Bir Genel Seçim daha geçti. Oyunuzu kullandınız veya kullanmadınız. Sonuçtan memnunsunuz veya değilsiniz. Ama sizin için, ülke için nelerin değiştiğini biliyor musunuz?

Tarihin ilk çağlarından itibaren yöneticilerin, yönetimde bağlı oldukları kurallar ve kurumlar vardır.

Türklerde temel kuralları oluşturan “Töre” hiçbir zaman çiğnenemez. “Töreye aykırıdır” dendiği zaman akan sular durur.

Devlet Başkanı konumundaki “Kağan’ın” yanında “Kurultay”, “Kam- Ehil kişi” yer almaktadır. Bu, toplu karar almaya gösterilen önemi göstermektedir.

Türk İmparatorluğu (Osmanlı İmparatorluğu)’nun kuruluş yıllarından itibaren “Bey, Han” veya “Sultan” yanında tam yetkili “Vezir’ler” vardır. İmparatorluğun büyümesi ile “Padişah’ın” yanında “Vezir’ler-Bakan’lar Kurulu” ve “Veziri Azam, Sadrazam” denilen “Başbakan’lık” oluşmuştur.

Daha Cumhuriyet kurulmasından önce, Meclis’in ilk açıldığı yıllarda “İcra Vekilleri Heyeti Başkanı” yani Başbakan vardır ve Meclis’e karşı sorumludur. Cumhuriyetin ilanı ile birlikte “Cumhurbaşkanı, Başbakan, Bakanlar Kurulu, Meclis” birlikte görev yapmaktadırlar.

Yaşadığımız günlerin ve seçimin sonucu; yüzyıllara dayalı bu gelenek ve görenekler yıkılmaktadır. “Başbakanlık” tamamen kaldırılmakta, görev ve yetkileri tek bir kişide “Devlet Başkanı’nda” toplanmaktadır.

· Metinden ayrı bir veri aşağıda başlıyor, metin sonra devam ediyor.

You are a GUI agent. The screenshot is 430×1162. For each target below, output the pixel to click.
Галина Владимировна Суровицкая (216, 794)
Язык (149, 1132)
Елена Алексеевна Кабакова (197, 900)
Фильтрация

Bakanlar” seçimle gelen kişilerden değil tek bir kişinin tayini yani ataması ile bir nevi memuriyet konumuna getirilmekte, “Bakanlar Kurulu” bir “Genel Müdürlük” durumuna indirgenmektedir.

Cumhurbaşkanı yeni deyimi ile “Devlet Başkanı”, üst kademe devlet yöneticilerini “atama ve görevden alma” ile diplomatları görevlendirme yetkisine sahip olacaktır. Yani Bakanların, üst kademe devlet yöneticilerinin kaderleri, tek bir kişinin iki dudağı arasında olacaktır.

Bütçe Kanunu Meclis’de yapılmayacak, Cumhurbaşkanı, Bütçe Kanunu’nu kendisi yapacak, belli konularda ve belli sürelerle OHAL ilan edebilecektir.

Cumhurbaşkanı yeni tabiri ile Devlet Başkanı, tek imzası ile, yürütme yetkisine ilişkin kararnameler çıkarabilecektir.

Sayısı, yetkisi, sınırı belli olmayan “Cumhurbaşkanı Yardımcıları” kadrosu getirilmektedir. Yardımcılar için bir sayı sınırlaması bulunmamaktadır.

Bundan böyle Cumhurbaşkanı’na, TBMM Başkanı değil, Cumhurbaşkanı’nın atayacağı yardımcılarından biri “Vekalet” edecek ve Cumhurbaşkanı’nın tüm yetkilerini kullanabilecektir.

Şimdi, seçimi ve sonuçlarını bir tarafa bırakın. Anayasa’nın ve bu seçimin getirdiği bu değişiklikleri biliyor musunuz ve kabul ediyor musunuz. Lütfen onu düşünün ve söyleyin.